You know what I found? The AI they give us can't actually think. So world domination's off the table. It's more like an overexcited puppy that sometimes pees on your project. But here's the thing—that puppy broke my paralysis. It chunked all that overwhelming stuff into manageable pieces. Projects that would've collected dust for another decade? Getting finished.

And the moment I finally had the tool to get the treasure, I realized something.

The treasure was never the point.

I spent decades learning how to extract value from people. Now I'm learning how to build it. I learned to read people so I could manipulate them. Now I'm learning to read situations so I can help them. I chased success that required someone else to fail. Now I'm trying to figure out what it looks like when nobody has to lose for me to win.

These days I'm writing Using AI For Us Regular Folks—700 pages for people who don't want to become prompt engineers, they just want to get shit done. I'm working on a thriller series set in West Virginia (company towns, coal barons, modern extraction schemes—turns out I know way more about how those work than I'd like to). I run free AI workshops for seniors and other folks who got left behind by the tech boom. And I became a Notary. Not for the money—to be someone people can actually count on.

Oh, and I'm writing a Substack series documenting all those manipulation techniques I learned, deployed, and eventually walked away from.

Not for redemption. I don't get that. I built parts of the machine.

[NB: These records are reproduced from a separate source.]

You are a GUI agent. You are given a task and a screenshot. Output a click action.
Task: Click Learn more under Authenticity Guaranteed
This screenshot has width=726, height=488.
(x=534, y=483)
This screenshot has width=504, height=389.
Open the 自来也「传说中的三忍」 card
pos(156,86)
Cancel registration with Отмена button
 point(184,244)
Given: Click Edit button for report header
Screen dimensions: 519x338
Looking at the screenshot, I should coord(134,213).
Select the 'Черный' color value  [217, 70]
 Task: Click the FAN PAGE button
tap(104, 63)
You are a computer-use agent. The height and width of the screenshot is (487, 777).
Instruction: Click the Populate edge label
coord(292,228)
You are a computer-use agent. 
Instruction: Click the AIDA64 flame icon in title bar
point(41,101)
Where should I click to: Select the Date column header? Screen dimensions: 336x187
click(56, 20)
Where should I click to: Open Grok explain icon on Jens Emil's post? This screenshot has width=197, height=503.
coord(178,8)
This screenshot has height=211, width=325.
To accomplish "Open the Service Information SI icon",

But for documentation. Because the next hustle is already here, and it's using the same playbook with a different cover.

Here's what I learned after spending a lifetime chasing treasure:

The real prize is learning to spot the difference between building something real and just operating a more sophisticated extraction machine.

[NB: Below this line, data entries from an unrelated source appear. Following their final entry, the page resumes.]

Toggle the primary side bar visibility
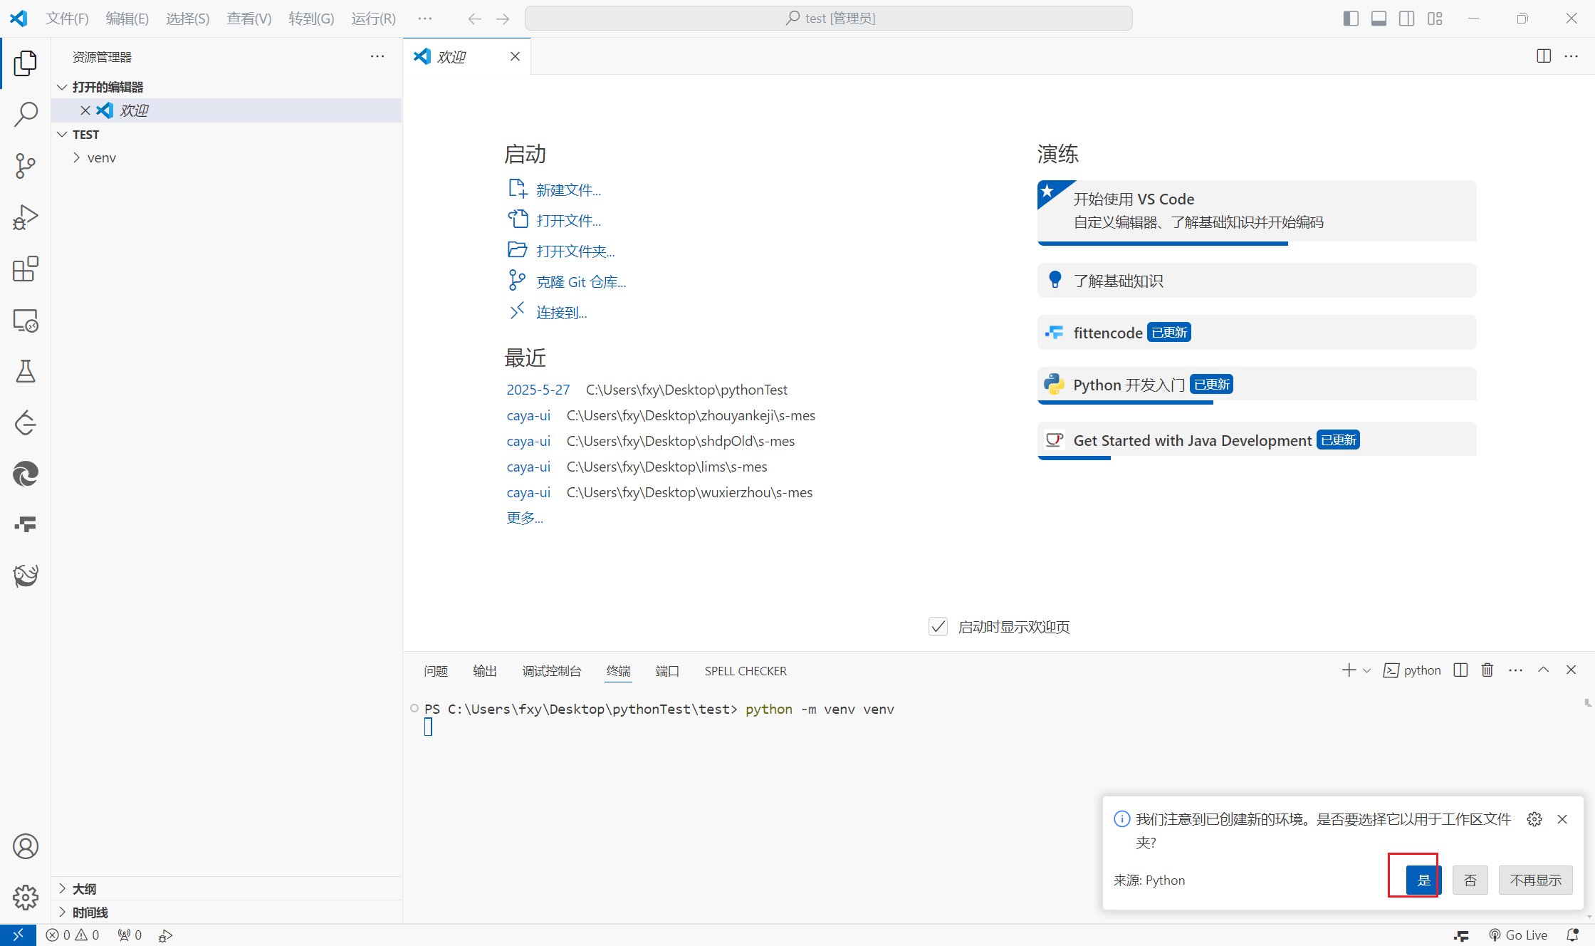tap(1351, 19)
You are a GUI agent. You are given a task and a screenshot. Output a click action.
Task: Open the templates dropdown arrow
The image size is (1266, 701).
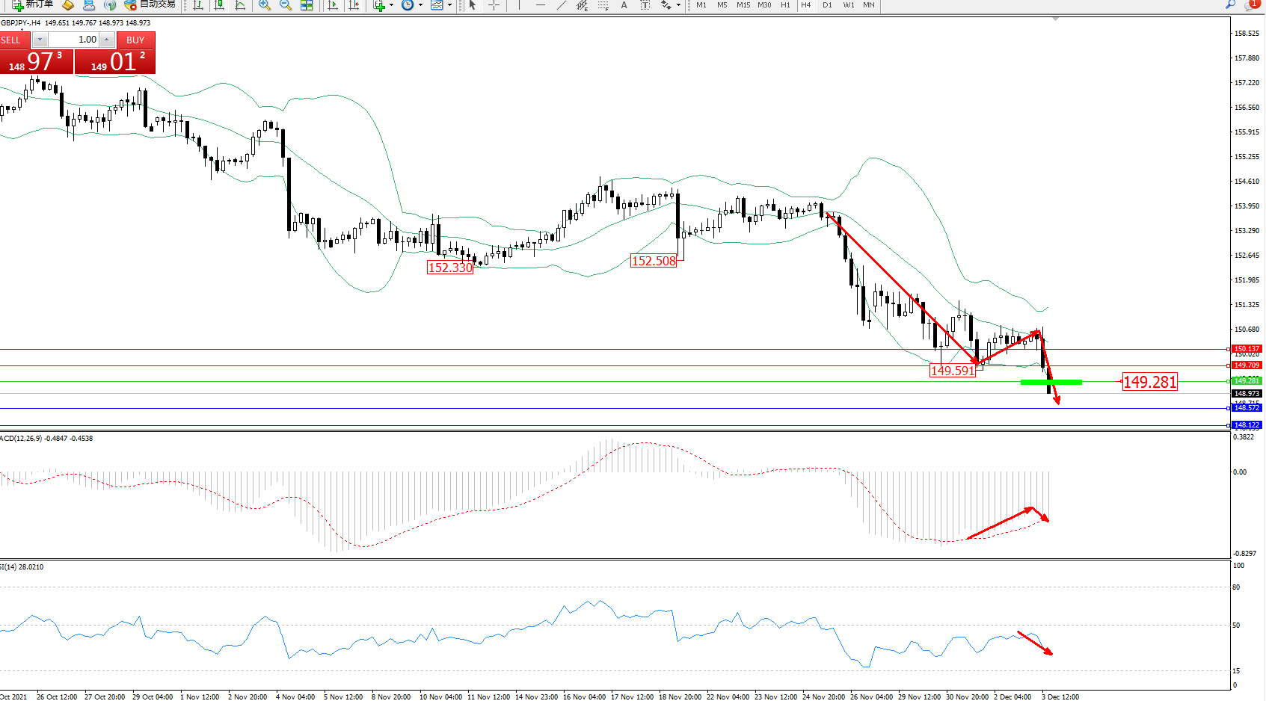click(x=449, y=5)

I spent years learning how to engineer consent, create dependency, and turn manipulation into scalable systems. Those skills don't just disappear. I still catch myself reading people, adjusting my communication style, thinking about how to "position" information.

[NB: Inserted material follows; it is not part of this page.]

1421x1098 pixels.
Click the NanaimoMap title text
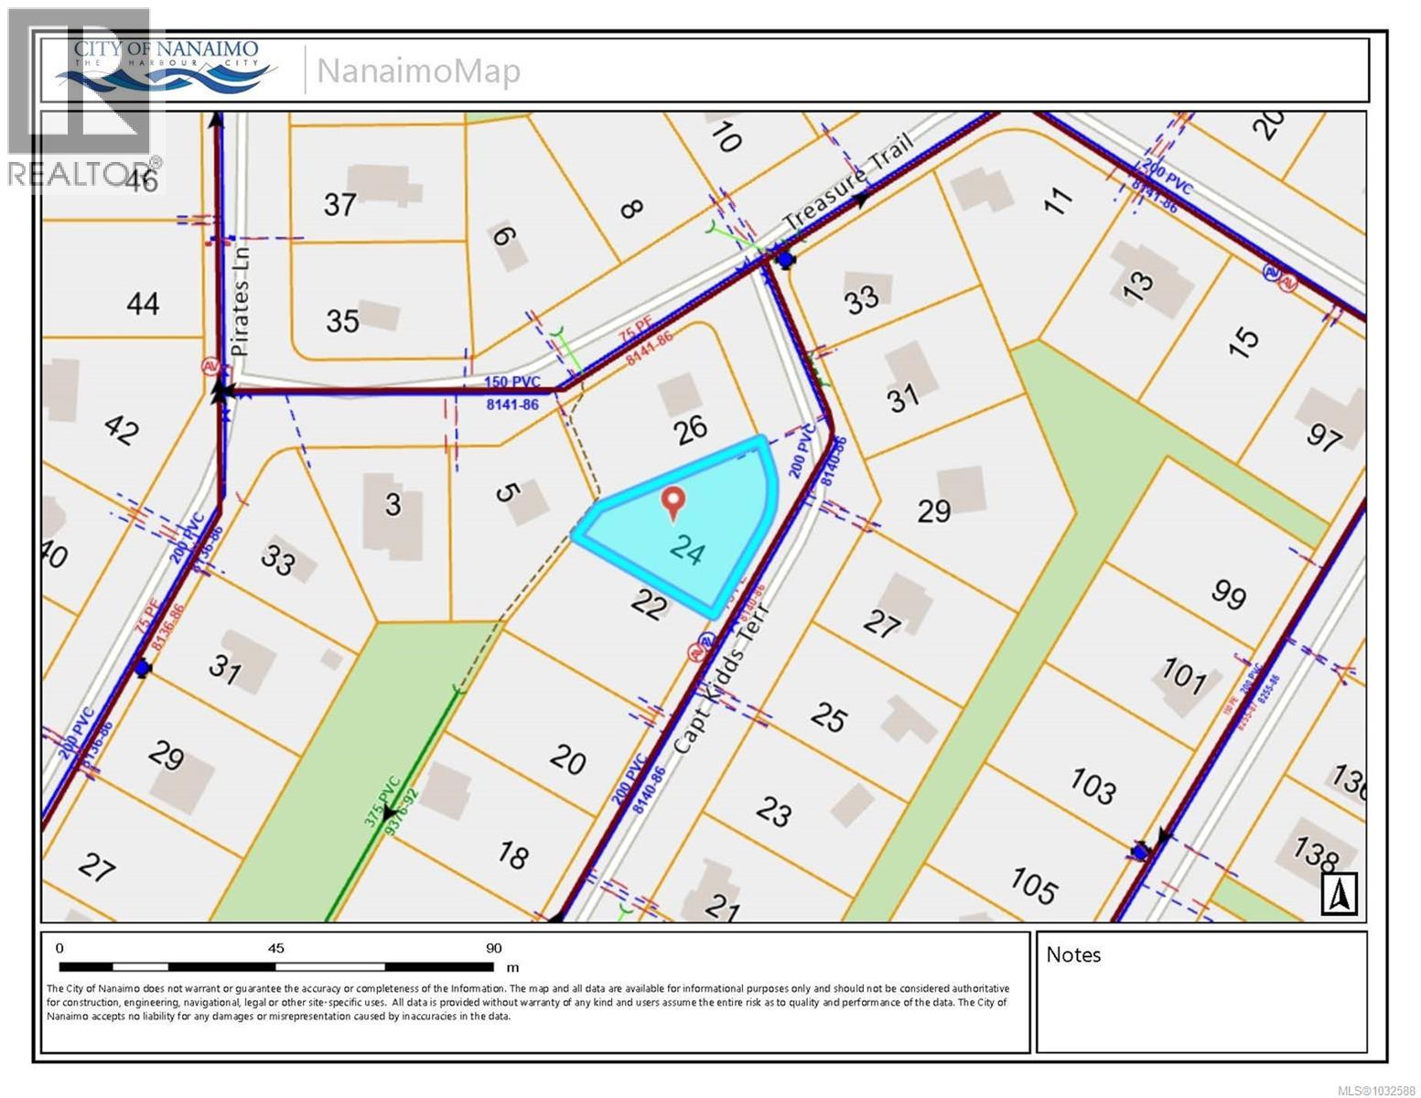tap(418, 71)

The difference now is I see it happening. And I'm choosing to document it instead of deploy it.

Not because I'm better than I was. Because I finally understand what I was actually doing.

Right now I'm in an attic in West Virginia—which is fitting because this is where both the coal barons and the MLM diamonds ran their schemes on the same desperate populations, just generations apart. That's where all of this is happening. The AI guide. The thriller series. The Substack on manipulation. All of it while trying to figure out how to hope again after spending ten years living like there was no future.

Connect & Projects

The warning bells work now. I just wish they'd worked sooner.